Leader Balancing
Each Kahuna partition is an independent Raft group with one leader. The leader processes requests, replicates writes, and sends heartbeats for that partition.
Leaders are elected independently. Over time, one node can end up leading many more partitions, or several high-traffic partitions, while other nodes have spare capacity.
The leader balancer gradually redistributes leadership using two signals:
- Leader count spreads partition leaders more evenly across nodes
- Partition load separates hot leaders using operation throughput and queue depth
Before After
node-a: 12 leaders node-a: 4 leaders
node-b: 2 leaders node-b: 4 leaders
node-c: 2 leaders node-c: 4 leaders
The balancer never moves partition data. It suggests normal Raft leadership transfers between existing replicas. The current leader validates its term and ownership before performing a handoff.
When to Enable It
Enable leader balancing when both conditions apply:
- The deployment has multiple Kahuna nodes and many partitions
- Leader counts or hot partitions are unevenly concentrated across nodes
Leave it disabled for standalone and embedded deployments. A single node has nowhere to transfer leadership. It can also remain disabled for a small cluster whose leaders are already distributed acceptably.
Leader balancing is a performance optimization, not a correctness requirement. It is disabled by default and adds no reporting or planning overhead while disabled.
Enable the Balancer
Enable it on every cluster node and perform a rolling restart:
dotnet Kahuna.Server.dll \
--raft-enable-leader-balancer true \
<other-server-options>
Every node must participate because each node publishes local load reports and receives transfer suggestions.
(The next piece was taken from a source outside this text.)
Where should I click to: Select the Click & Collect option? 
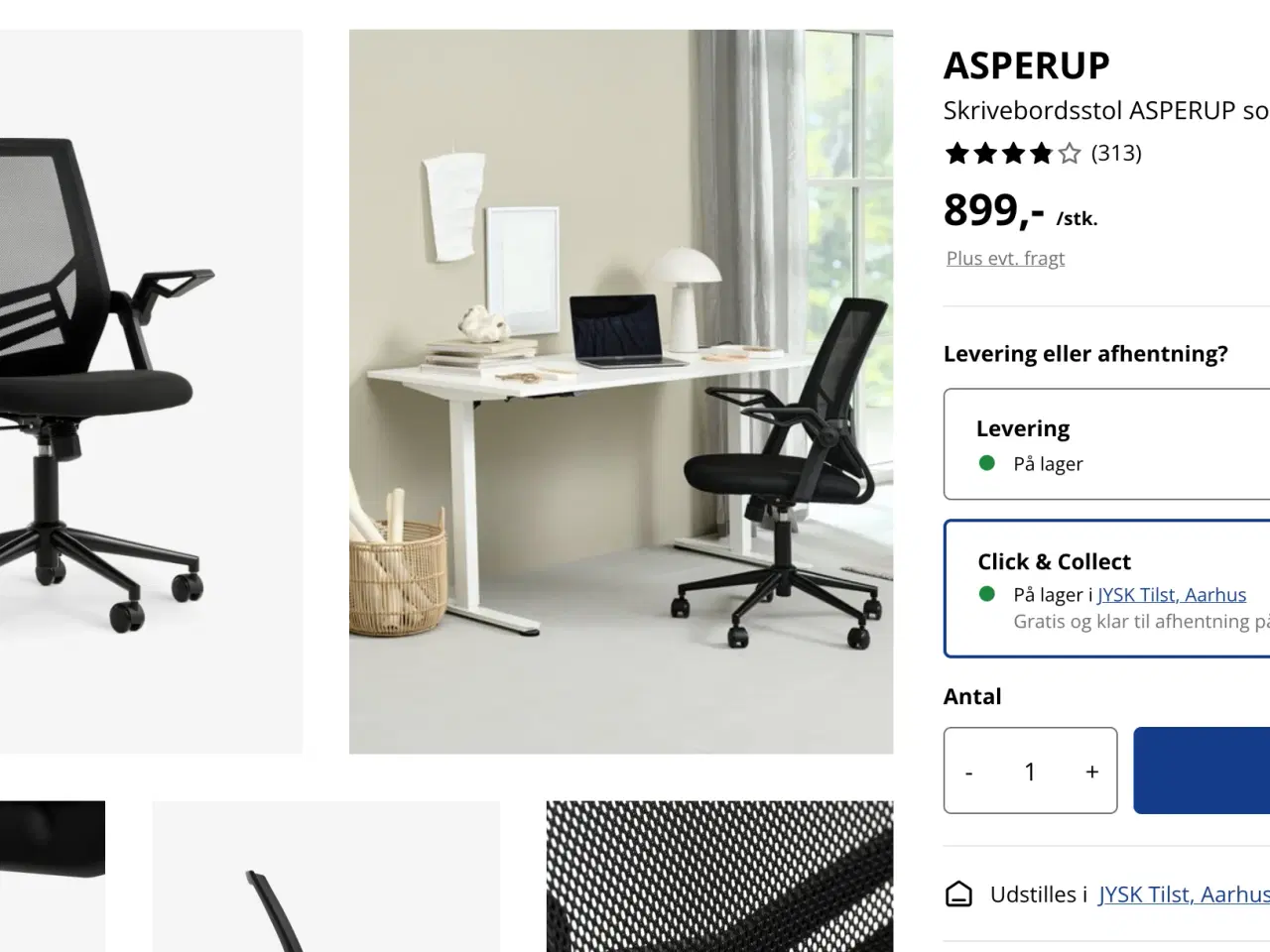tap(1107, 588)
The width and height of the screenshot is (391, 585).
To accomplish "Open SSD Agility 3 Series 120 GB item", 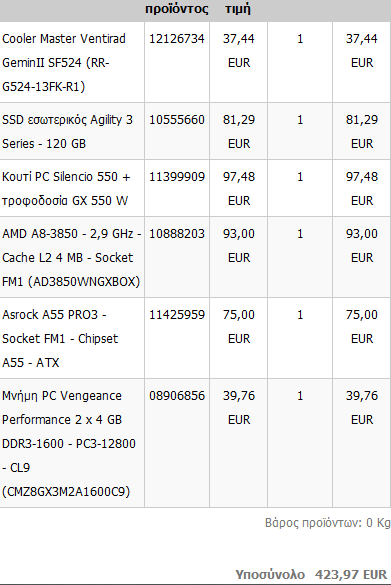I will [x=68, y=131].
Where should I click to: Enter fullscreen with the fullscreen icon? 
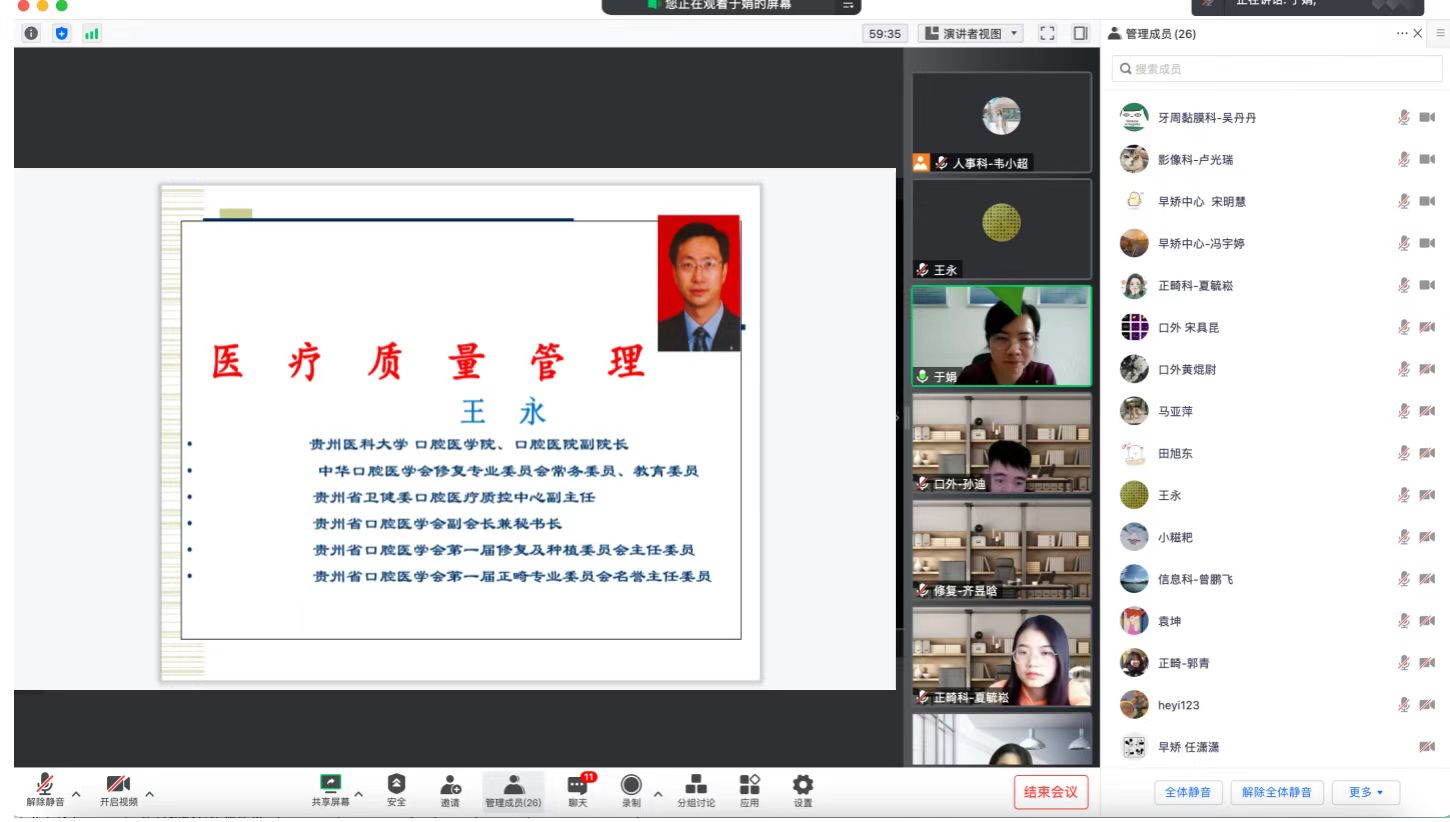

Planning runs only on the current leader of system partition 0, which can change at any time.
A partial rollout produces incomplete reports. The planner responds by skipping passes rather than making decisions from an incomplete cluster view.
How a Balancing Pass Works
- Every enabled node periodically publishes the partitions it leads and their load
- The partition
0leader collects reports from active nodes - The planner first corrects leader-count imbalance
- When counts are balanced, it can swap leaders to reduce load imbalance
- Busy nodes receive advisory transfer suggestions
- Each current partition leader validates and performs its own Raft handoff
- Later reports confirm the new leadership distribution
Suggestions and planner state are held in memory. If the partition 0 leader changes, the new leader rebuilds its view from subsequent reports.
Configuration
Start with the defaults. They intentionally move leadership slowly to limit churn.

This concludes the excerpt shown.